===== Data for analysis

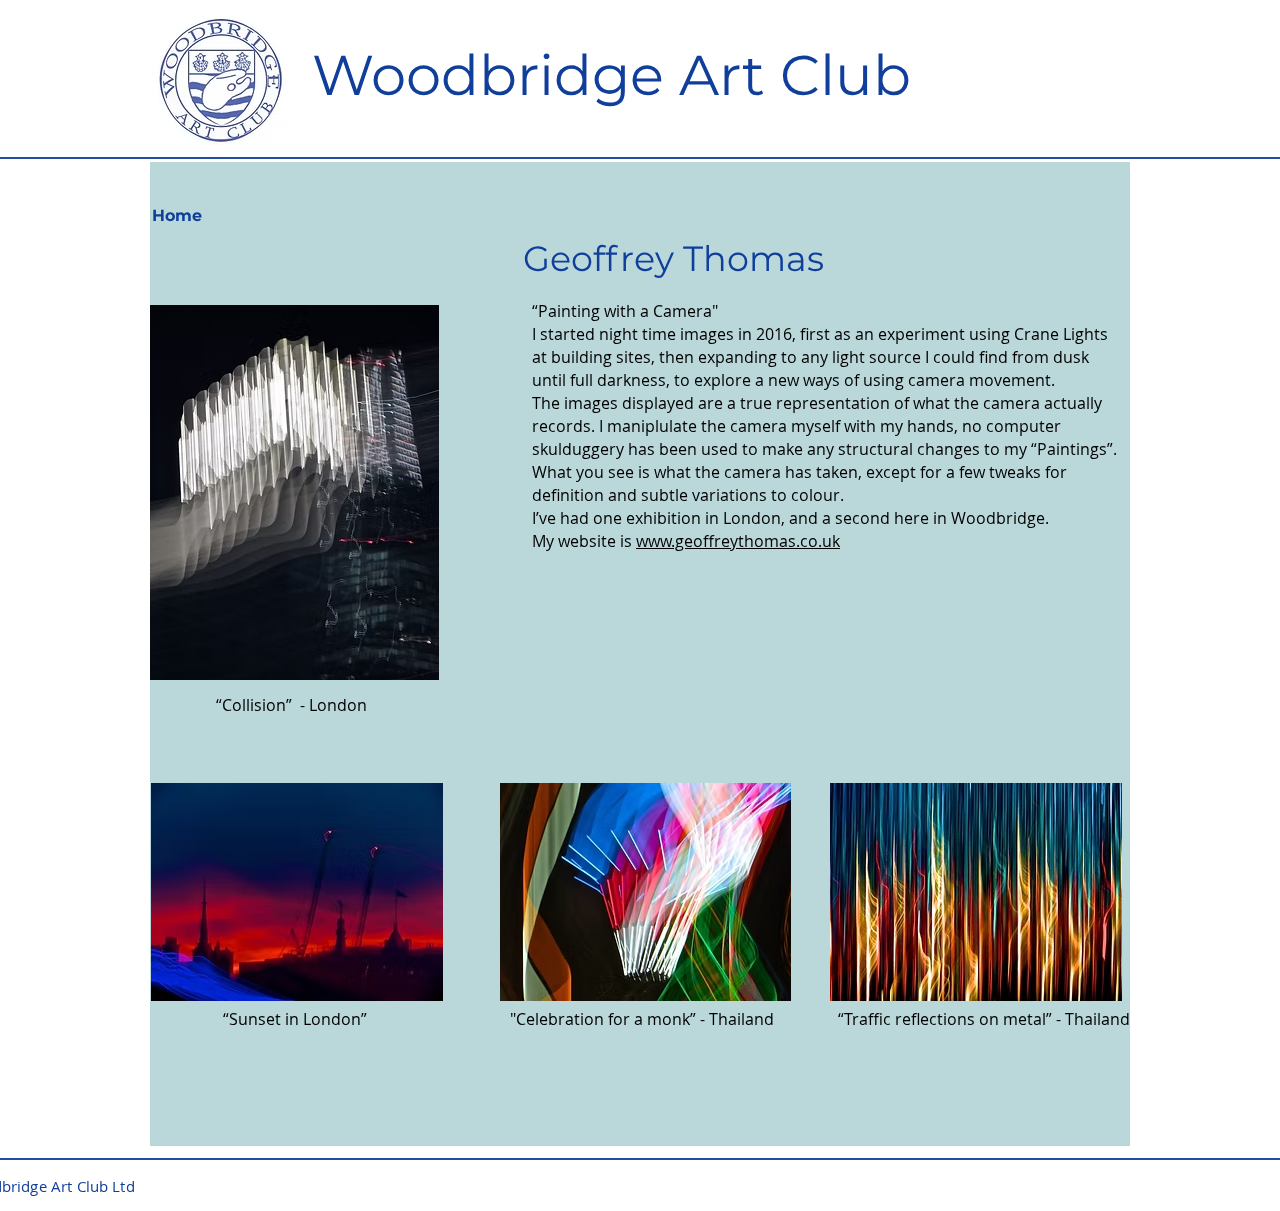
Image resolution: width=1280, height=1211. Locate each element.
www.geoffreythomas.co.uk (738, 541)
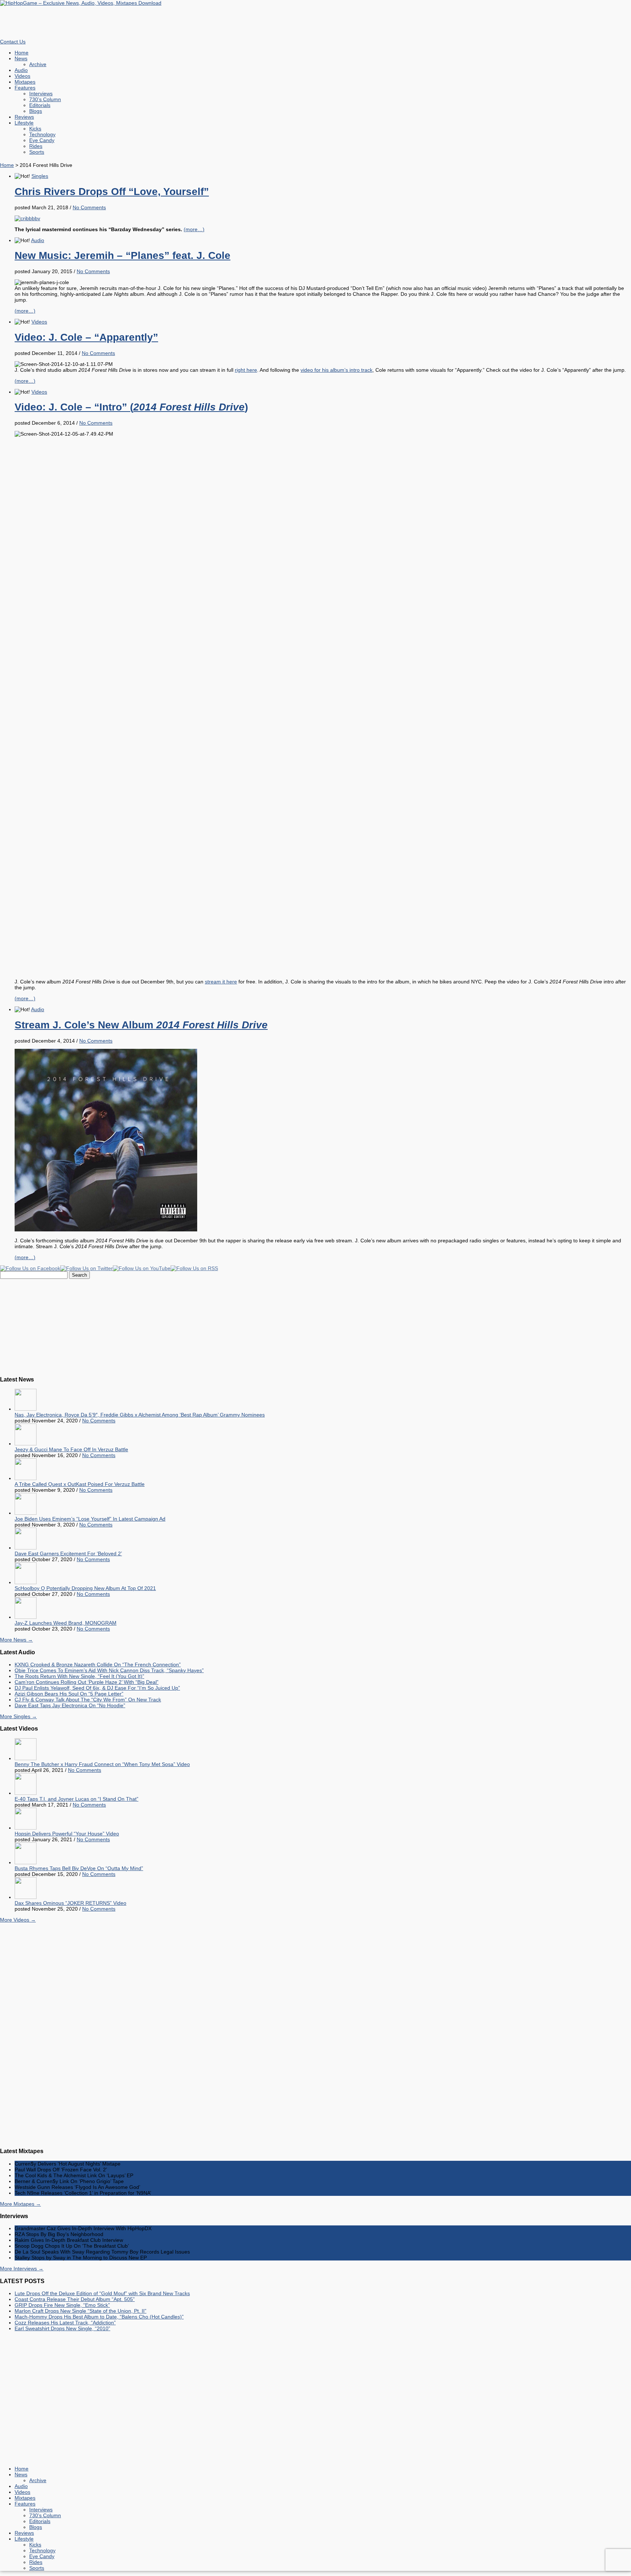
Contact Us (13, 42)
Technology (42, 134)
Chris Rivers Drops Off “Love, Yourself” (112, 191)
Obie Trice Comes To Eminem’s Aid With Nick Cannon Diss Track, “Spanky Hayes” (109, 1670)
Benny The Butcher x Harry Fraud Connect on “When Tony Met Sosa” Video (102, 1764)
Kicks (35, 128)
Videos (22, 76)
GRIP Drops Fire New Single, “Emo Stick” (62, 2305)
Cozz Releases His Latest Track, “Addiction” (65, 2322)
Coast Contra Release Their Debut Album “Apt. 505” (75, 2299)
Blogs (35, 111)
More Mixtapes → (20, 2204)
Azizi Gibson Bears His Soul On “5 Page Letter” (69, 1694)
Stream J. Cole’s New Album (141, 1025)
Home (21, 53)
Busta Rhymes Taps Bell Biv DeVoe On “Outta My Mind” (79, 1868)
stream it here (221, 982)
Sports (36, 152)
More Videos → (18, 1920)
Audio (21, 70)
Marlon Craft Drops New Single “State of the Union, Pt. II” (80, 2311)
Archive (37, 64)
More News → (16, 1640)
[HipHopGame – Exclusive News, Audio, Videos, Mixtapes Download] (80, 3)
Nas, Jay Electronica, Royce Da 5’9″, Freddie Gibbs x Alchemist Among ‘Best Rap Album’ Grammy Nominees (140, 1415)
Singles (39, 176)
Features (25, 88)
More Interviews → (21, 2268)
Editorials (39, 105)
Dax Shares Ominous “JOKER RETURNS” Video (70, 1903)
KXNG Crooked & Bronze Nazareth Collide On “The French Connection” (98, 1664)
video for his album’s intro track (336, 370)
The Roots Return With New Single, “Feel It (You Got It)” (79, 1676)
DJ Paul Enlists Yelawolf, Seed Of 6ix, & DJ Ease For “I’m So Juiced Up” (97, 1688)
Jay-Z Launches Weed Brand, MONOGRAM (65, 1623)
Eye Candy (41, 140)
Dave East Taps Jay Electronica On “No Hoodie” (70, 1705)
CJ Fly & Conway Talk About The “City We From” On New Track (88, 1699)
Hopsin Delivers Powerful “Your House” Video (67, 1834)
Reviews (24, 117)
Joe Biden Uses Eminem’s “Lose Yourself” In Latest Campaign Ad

==========

Each line above that has the word "Latest" should be copied.

Cozz Releases His Latest Track, “Addiction” (65, 2322)
Joe Biden Uses Eminem’s “Lose Yourself” In Latest Campaign Ad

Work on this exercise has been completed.